**SUPPLIED TEXT**:
**********
Pitfall 2: Assuming Vendor Compliance Covers Your Use Case
A vendor's SOC 2 Type II report covers their infrastructure, not your implementation. If you're processing payment card data, you must ensure prompts don't contain cardholder data (PCI DSS v4.0.1 Requirement 4.2).
Pitfall 3: No Contractual Security Requirements
MSAs often lack specific security obligations. Negotiate:
- Maximum time to patch critical vulnerabilities
- Your right to audit their security controls
- Data deletion guarantees when you terminate service
- Liability caps that reflect actual risk
Pitfall 4: Treating AI APIs Like Static Services
Models get retrained. Behavior changes. Version your prompts and test after vendor updates. What worked last month might produce different outputs—or new vulnerabilities—today.
Pitfall 5: Ignoring the Data Layer
If you fine-tune a model with proprietary data, you've created a new security boundary. That training data becomes part of the model. Ensure your vendor's data isolation guarantees prevent other customers from extracting it.
**********
**Data records**:
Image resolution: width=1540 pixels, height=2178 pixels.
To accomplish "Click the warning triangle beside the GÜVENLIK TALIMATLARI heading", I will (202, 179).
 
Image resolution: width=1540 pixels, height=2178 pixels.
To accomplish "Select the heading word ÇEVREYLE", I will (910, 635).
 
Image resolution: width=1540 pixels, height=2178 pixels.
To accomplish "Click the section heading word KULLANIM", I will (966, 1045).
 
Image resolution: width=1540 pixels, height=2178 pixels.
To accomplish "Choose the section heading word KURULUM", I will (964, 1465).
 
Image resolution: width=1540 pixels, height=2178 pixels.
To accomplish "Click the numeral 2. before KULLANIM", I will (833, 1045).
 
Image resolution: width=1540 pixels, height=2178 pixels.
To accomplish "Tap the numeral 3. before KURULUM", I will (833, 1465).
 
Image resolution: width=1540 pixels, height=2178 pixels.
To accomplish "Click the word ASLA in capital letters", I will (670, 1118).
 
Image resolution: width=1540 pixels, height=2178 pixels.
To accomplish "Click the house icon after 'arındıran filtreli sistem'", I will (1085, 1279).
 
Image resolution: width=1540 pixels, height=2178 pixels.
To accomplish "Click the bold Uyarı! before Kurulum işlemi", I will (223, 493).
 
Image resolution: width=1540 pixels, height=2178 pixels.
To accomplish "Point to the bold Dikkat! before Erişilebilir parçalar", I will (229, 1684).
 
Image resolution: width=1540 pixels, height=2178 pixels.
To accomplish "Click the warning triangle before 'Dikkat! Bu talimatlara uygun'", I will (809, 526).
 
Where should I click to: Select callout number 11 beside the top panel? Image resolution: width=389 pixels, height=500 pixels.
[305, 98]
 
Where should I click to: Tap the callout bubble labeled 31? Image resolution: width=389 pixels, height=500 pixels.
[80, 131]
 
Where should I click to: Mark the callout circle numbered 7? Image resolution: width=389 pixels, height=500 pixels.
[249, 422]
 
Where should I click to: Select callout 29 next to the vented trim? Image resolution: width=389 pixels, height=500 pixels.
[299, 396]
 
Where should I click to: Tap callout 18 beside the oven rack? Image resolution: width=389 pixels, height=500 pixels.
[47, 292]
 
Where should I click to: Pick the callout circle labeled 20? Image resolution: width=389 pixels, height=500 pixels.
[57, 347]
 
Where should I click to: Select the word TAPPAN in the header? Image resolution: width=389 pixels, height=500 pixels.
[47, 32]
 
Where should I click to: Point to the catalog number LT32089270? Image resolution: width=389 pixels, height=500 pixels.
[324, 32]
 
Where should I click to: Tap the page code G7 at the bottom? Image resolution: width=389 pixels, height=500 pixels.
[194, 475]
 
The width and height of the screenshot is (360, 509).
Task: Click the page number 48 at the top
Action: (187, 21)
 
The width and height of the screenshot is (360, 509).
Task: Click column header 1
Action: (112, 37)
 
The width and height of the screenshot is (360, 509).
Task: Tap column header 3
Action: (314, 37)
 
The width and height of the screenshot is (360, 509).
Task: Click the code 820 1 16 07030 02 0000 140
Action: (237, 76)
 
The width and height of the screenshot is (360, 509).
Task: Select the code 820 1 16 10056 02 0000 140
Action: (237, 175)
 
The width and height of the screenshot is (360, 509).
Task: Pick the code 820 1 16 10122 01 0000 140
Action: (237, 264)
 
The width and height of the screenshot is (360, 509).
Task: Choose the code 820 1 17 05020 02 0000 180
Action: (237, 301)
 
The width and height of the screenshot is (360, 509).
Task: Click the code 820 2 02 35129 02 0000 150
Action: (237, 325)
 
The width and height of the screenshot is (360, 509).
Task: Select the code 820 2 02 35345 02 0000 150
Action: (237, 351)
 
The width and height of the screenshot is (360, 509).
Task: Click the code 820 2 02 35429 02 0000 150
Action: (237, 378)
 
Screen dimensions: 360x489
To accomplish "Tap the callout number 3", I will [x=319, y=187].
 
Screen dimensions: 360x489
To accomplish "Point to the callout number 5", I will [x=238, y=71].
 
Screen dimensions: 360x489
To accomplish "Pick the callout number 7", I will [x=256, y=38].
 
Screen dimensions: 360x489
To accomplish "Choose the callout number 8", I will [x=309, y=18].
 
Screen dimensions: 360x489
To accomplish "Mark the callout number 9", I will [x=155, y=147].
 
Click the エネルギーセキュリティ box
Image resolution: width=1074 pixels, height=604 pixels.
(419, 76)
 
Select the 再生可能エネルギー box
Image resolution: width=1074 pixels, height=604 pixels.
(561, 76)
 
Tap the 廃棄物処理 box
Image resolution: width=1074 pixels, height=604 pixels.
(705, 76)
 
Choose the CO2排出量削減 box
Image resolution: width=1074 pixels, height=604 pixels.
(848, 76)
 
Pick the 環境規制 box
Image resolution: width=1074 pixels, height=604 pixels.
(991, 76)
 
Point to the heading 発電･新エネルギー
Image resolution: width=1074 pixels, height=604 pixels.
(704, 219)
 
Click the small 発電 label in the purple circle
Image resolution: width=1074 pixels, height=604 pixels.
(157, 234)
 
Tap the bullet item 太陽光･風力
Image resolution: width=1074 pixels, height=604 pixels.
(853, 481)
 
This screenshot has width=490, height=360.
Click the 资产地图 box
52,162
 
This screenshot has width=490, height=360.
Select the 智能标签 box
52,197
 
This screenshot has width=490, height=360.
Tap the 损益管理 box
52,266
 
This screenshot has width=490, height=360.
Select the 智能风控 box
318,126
**********
**USING THE INFORMATION**:
**1.** Answer these questions from the text on AI vendor security pitfalls:
(a) Which PCI DSS requirement does the text cite for keeping cardholder data out of prompts?
(b) What does the text say to version and test after vendor updates?
(c) What does fine-tuning a model with proprietary data create, according to the text?
**2.** Extend the text on AI vendor security pitfalls by writing the next passage, picking up after its final sentence.

**TASK-BY-TASK RESULTS**:
**1.**
(a) Requirement 4.2 of PCI DSS v4.0.1.
(b) Your prompts.
(c) A new security boundary.

**2.**
Quick Reference Table
| Scenario | Vendor Action | Your Action | Compliance Reference |
|---|---|---|---|
| API key leaked in public GitHub repo | Provide key revocation API | Rotate immediately, scan all repos | NIST 800-53, IA-5 |
| Prompt injection returns internal data | Investigate model behavior, patch if systemic | Implement output filtering, report to vendor | OWASP ASVS, 5.2.1 |
| Unauthorized access to AI endpoint | N/A (application-layer attack) | Review authentication logic, check for credential stuffing | PCI DSS, Req 8.3 |
| Model outputs PII from training data | Investigate data leakage, retrain if necessary | Stop sending PII in prompts, audit existing queries | ISO 27001, A.8.11 |
| DDoS against AI API | Absorb attack, maintain availability SLA | Implement application-level rate limiting | NIST CSF, PR.PT-4 |
Start here: Review your current AI vendor contracts. If security responsibilities aren't explicitly defined, you're operating in a gray area. Schedule a call with your vendor's security team this week—not their sales team—and document who owns what. The next vulnerability disclosure might involve your deployment.